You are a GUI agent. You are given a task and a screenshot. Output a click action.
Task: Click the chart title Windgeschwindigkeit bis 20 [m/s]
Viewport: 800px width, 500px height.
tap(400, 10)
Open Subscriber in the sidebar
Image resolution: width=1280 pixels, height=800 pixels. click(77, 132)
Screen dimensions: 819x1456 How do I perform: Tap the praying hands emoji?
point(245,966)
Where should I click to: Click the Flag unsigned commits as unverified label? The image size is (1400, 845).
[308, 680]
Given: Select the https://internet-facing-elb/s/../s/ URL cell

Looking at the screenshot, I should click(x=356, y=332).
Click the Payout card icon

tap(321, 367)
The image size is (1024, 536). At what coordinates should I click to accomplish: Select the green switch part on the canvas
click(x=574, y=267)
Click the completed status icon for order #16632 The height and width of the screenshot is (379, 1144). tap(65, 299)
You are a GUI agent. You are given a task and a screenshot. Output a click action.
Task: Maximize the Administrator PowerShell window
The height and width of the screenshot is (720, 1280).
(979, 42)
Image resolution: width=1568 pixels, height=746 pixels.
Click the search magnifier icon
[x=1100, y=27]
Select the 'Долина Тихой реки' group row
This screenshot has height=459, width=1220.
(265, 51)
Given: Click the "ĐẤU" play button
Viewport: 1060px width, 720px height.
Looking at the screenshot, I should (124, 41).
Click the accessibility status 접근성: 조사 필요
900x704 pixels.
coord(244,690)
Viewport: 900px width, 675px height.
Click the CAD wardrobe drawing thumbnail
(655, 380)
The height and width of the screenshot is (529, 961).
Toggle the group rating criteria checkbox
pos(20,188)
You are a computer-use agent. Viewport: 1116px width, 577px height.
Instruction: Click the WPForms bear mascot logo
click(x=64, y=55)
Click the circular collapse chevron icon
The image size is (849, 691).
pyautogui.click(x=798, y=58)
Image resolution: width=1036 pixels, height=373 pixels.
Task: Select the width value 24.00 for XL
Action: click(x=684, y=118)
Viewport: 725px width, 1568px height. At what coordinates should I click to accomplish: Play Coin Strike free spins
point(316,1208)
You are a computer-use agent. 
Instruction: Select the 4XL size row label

....................

§ DIRECTIONS FOR THIS TASK:
Output the full listing. Match it exactly.

§ SOLVED EXERCISE:
You are a GUI agent. You are given a task and a screenshot. Output a click action.
Task: Click the chart title Windgeschwindigkeit bis 20 [m/s]
Viewport: 800px width, 500px height.
tap(400, 10)
Open Subscriber in the sidebar
Image resolution: width=1280 pixels, height=800 pixels. click(77, 132)
Screen dimensions: 819x1456 How do I perform: Tap the praying hands emoji?
point(245,966)
Where should I click to: Click the Flag unsigned commits as unverified label? The image size is (1400, 845).
[308, 680]
Given: Select the https://internet-facing-elb/s/../s/ URL cell

Looking at the screenshot, I should click(x=356, y=332).
Click the Payout card icon

tap(321, 367)
The image size is (1024, 536). At what coordinates should I click to accomplish: Select the green switch part on the canvas
click(x=574, y=267)
Click the completed status icon for order #16632 The height and width of the screenshot is (379, 1144). tap(65, 299)
You are a GUI agent. You are given a task and a screenshot. Output a click action.
Task: Maximize the Administrator PowerShell window
The height and width of the screenshot is (720, 1280).
(979, 42)
Image resolution: width=1568 pixels, height=746 pixels.
Click the search magnifier icon
[x=1100, y=27]
Select the 'Долина Тихой реки' group row
This screenshot has height=459, width=1220.
(265, 51)
Given: Click the "ĐẤU" play button
Viewport: 1060px width, 720px height.
Looking at the screenshot, I should (124, 41).
Click the accessibility status 접근성: 조사 필요
900x704 pixels.
coord(244,690)
Viewport: 900px width, 675px height.
Click the CAD wardrobe drawing thumbnail
(655, 380)
The height and width of the screenshot is (529, 961).
Toggle the group rating criteria checkbox
pos(20,188)
You are a computer-use agent. Viewport: 1116px width, 577px height.
Instruction: Click the WPForms bear mascot logo
click(x=64, y=55)
Click the circular collapse chevron icon
The image size is (849, 691).
pyautogui.click(x=798, y=58)
Image resolution: width=1036 pixels, height=373 pixels.
Task: Select the width value 24.00 for XL
Action: click(x=684, y=118)
Viewport: 725px width, 1568px height. At what coordinates should I click to accomplish: Play Coin Strike free spins
point(316,1208)
You are a computer-use agent. 
Instruction: Select the 4XL size row label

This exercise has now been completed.